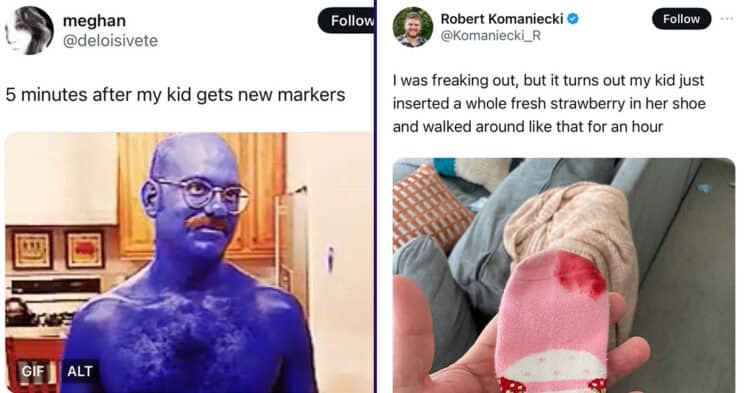Open meghan's profile avatar
The width and height of the screenshot is (750, 393).
click(x=29, y=30)
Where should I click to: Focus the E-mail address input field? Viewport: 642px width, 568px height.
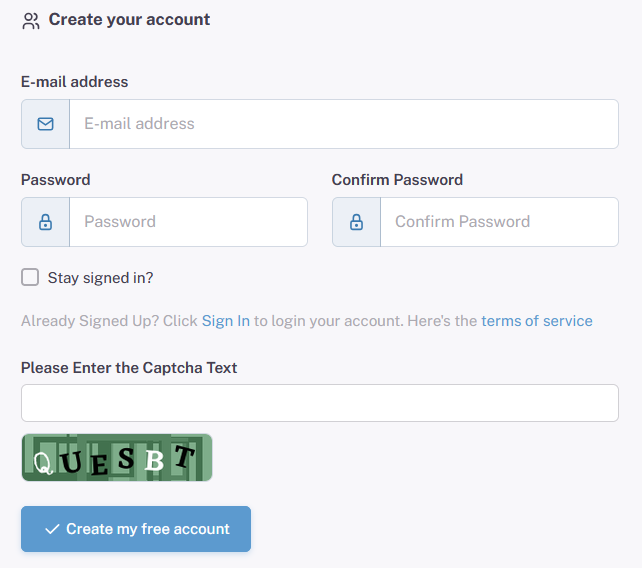click(344, 124)
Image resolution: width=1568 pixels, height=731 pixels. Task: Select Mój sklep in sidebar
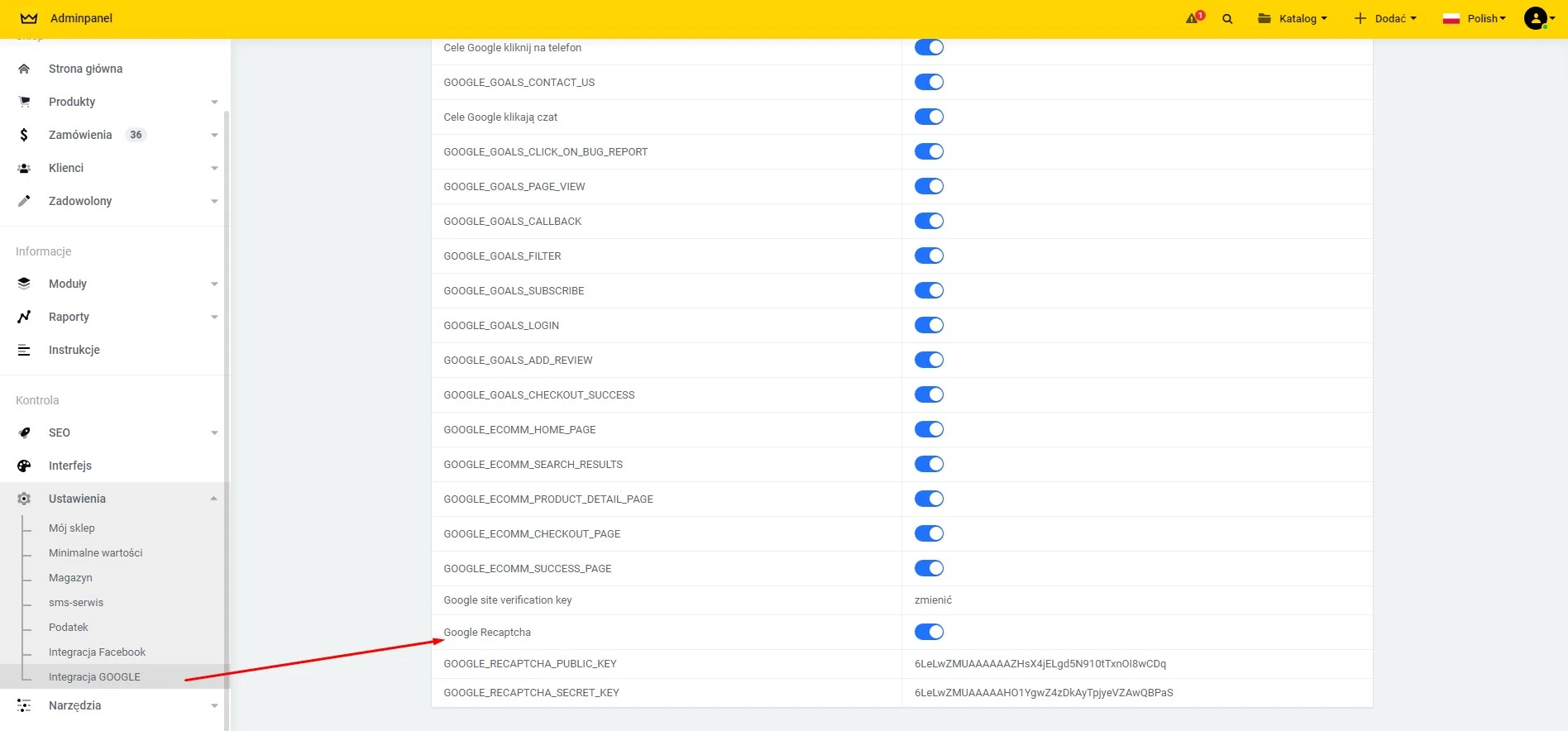point(71,528)
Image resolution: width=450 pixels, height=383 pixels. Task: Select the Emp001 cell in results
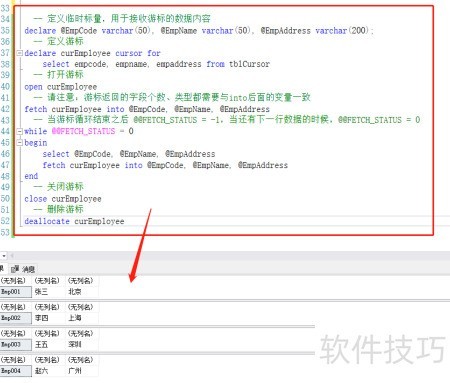point(15,292)
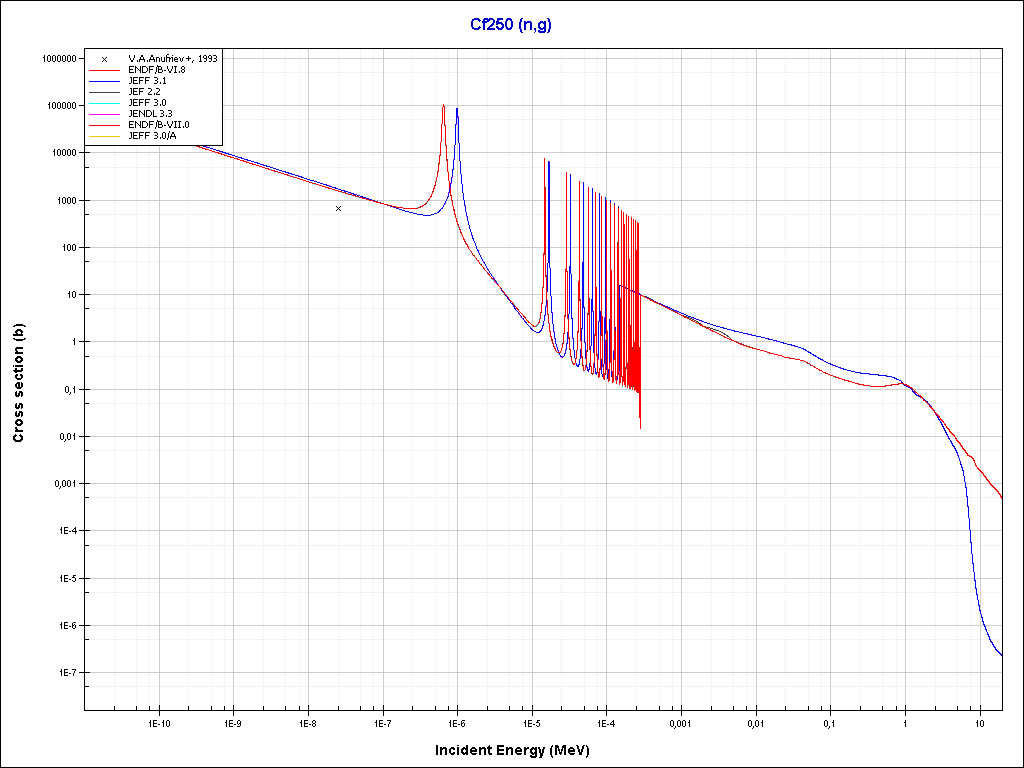Click the blue curve's endpoint at the far right

[1001, 655]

——————————

* Task goal *
Would you retype the lines from the line containing "Image resolution: width=450" to the final line of the entries above, exactly as given and without pictures?

* Written solution *
Image resolution: width=450 pixels, height=383 pixels. Task: Select the Emp001 cell in results
point(15,292)
Click the blue curve's endpoint at the far right

[1001, 655]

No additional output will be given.